The peasants, including serfs, freeman and villeins, on a manor lived close together in one or more villages. Their small, thatch-roofed, and one-roomed houses would be grouped about an open space, or on both sides of a single, narrow street. The only important buildings on that time were the parish church, the parsonage, a mill, and possibly a blacksmith's shop. The population of one of these villages often didn't exceed in one hundred people.
Medieval village life during the Middle Ages was self-sufficing. Perhaps the most striking feature of medieval village life was its self-sufficiency. The inhabitants tried to produce at home everything they required in order to avoid the uncertainty and expense of trad. The land gave them their food; the forest provided them with wood for their houses and furniture.

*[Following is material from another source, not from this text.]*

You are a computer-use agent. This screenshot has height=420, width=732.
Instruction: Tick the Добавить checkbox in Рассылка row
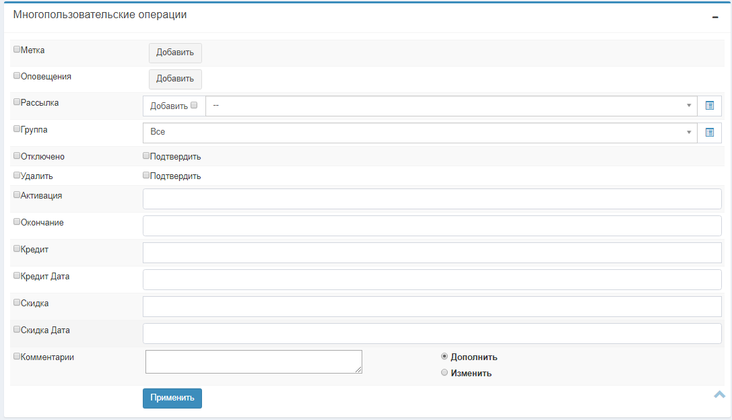[195, 105]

Life of the Peasants and the Lords
Life in a medieval villages was rude and rough. The peasants labored from sunrise to sunset, ate coarse fare, lived in huts, and suffered from frequent pestilences. They were often the helpless prey of the feudal nobles. If their lord happened to be a quarrelsome man, given to fighting with his neighbors, they might see their lands ravaged, their cattle driven off, their village burned, and might themselves be slain. Even under peaceful conditions the narrow, shut-in life of the manor could not be otherwise than degrading. Under feudalism the lords and nobles of the land had certain rights over medieval serfs and peasants which included the right of jurisdiction, which gave judicial power tot he nobles and lords and the right of hunting.
There were positive points of peasants and their village life in the middle ages. If the peasants had a just and generous lord, they probably led a fairly comfortable existence. Except when crops failed, they had an abundance of food, and possibly a cider drink. They shared a common life in the work of the fields and in the services of the parish church.